§ Aim of the exercise
Retype the lines from the one with "Task: Click the 帐户 tile label" up to and including the last line of the records, keeping every character the same.

□ □ □ □

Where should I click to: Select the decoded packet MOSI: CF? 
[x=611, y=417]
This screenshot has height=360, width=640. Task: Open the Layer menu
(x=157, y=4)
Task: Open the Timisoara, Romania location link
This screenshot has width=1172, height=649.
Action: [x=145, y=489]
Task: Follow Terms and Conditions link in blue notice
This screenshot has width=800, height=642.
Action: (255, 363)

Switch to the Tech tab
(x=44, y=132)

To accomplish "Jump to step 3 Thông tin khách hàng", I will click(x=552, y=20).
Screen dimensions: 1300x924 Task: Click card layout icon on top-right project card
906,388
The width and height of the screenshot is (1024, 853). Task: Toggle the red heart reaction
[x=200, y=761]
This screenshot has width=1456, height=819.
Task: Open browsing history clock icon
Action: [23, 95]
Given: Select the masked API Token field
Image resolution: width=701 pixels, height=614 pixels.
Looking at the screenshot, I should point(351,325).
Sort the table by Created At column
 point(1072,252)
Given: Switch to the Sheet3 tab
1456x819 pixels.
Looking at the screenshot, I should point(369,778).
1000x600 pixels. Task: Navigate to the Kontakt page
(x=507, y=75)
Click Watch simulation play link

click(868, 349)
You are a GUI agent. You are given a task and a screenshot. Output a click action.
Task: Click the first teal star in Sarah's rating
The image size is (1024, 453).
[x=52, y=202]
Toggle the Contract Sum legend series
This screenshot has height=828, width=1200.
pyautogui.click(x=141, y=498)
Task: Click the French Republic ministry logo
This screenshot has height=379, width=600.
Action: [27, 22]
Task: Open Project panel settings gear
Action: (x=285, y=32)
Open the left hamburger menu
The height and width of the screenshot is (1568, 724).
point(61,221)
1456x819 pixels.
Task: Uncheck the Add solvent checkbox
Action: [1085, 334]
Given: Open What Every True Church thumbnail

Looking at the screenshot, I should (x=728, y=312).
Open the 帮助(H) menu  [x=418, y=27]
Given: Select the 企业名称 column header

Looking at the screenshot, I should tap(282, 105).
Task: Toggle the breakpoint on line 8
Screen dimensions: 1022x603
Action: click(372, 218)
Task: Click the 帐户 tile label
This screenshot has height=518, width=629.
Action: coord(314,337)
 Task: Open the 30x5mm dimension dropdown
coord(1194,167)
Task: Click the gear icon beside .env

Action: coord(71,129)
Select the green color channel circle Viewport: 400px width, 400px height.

□ □ □ □

§ Full response
Task: Click the 帐户 tile label
This screenshot has height=518, width=629.
Action: coord(314,337)
 Task: Open the 30x5mm dimension dropdown
coord(1194,167)
Task: Click the gear icon beside .env

Action: coord(71,129)
Select the green color channel circle Viewport: 400px width, 400px height.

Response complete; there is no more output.